Fig. 3. Evaluation of immunization performed using different GPC variants.

a A schematic overview of the mouse immunization study. Mice (n = 6 per group) were either mock-immunized with PBS (gray column) or vaccinated with GPCv1 (blue column) or GPCv2 (red column) intramuscularly. The time points for vaccination and bleeding are indicated with appropriate symbols. b–d The antibody response was analyzed with ELISA using the indicated antigen. e Neutralizing antibodies were analyzed in an HIV-based pseudovirus assay. Lines represent the average titers of all animals in each vaccine group. f Neutralizing antibodies were analyzed in LASV minigenome. g Inhibition of binding of the immune sera by the indicated mAbs (37.7H/37.2D/12.1 F/25.1 C/36.1 F). h Splenocytes were extracted at day 35 post-immunization and stimulated with the GL-9 peptides from LASV GPC for IFN-γ enzyme-linked immunospot (ELISpot) assays. i Percentage of IFN-γ/TNF-α and CD107a-producing CD4 + T cells at day 14 after the third immunization. *p < 0.05, **p < 0.01, ***p < 0.001,****p < 0.0001.

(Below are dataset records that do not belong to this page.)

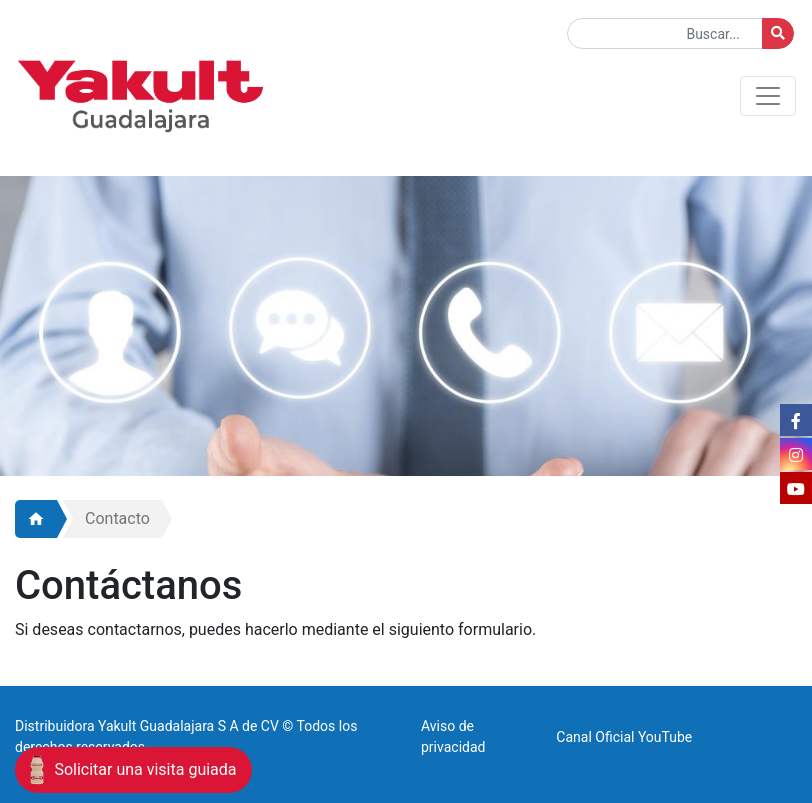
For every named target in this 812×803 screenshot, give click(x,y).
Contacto (117, 518)
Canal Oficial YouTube (624, 737)
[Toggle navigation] (768, 96)
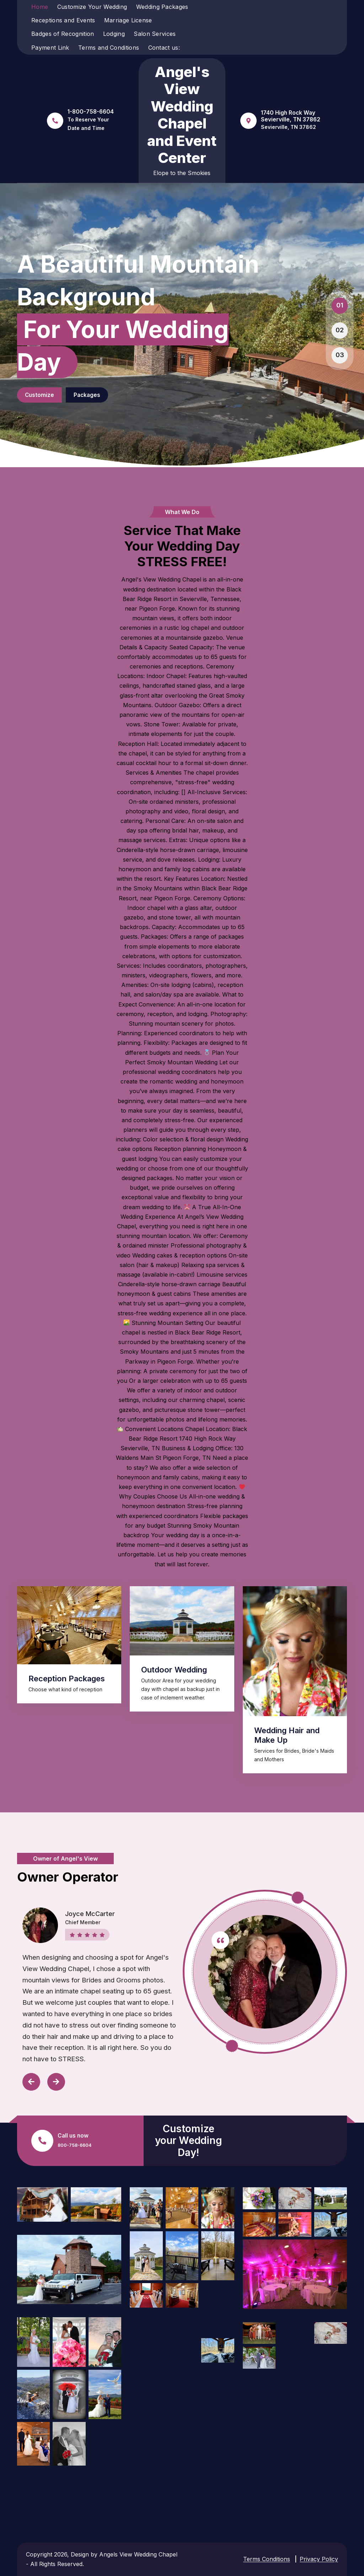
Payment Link (50, 47)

Fig. 4. Protective effects of LASV vaccines.

a Workflow of GPCv1 and GPCv2 protective vaccination experiments. BALB/c mice (n = 4/group) were intramuscularly inoculated with vaccines at 0, 2, and 4 weeks, followed by challenge with luciferase-expressing pseudoviruses via the intraperitoneal route at 5 weeks, and they were then imaged at 1 dpi. b Protection against pseudovirus challenge in mice vaccinated with GPCv1 and GPCv2. The first line shows the pseudovirus infection of 10-week-old BALB/c mice as a control. The bioluminescence in the GPCv1 and GPCv2 vaccination groups was imaged at 1 dpi, 1 day apart. c Total flux events in each group were compared. p < 0.05, **p < 0.01, ***p < 0.001.

Fig. 5. Characterization of BCR repertoire diversity in immunized mice.

a Representative cell clustering for GPCv1 and GPCv2. b For BCR clonotype analyses, the top 10 contrasts and their proportion between immunized groups and PBS group are shown. c A Venn diagram showing the variety of clones. Comparing the number of shared and unique elements among three samples: GPCv1, GPCv2, and PBS, with the corresponding numbers labeled in different regions of the diagram. d Frequencies of IGHV-J gene pair usage.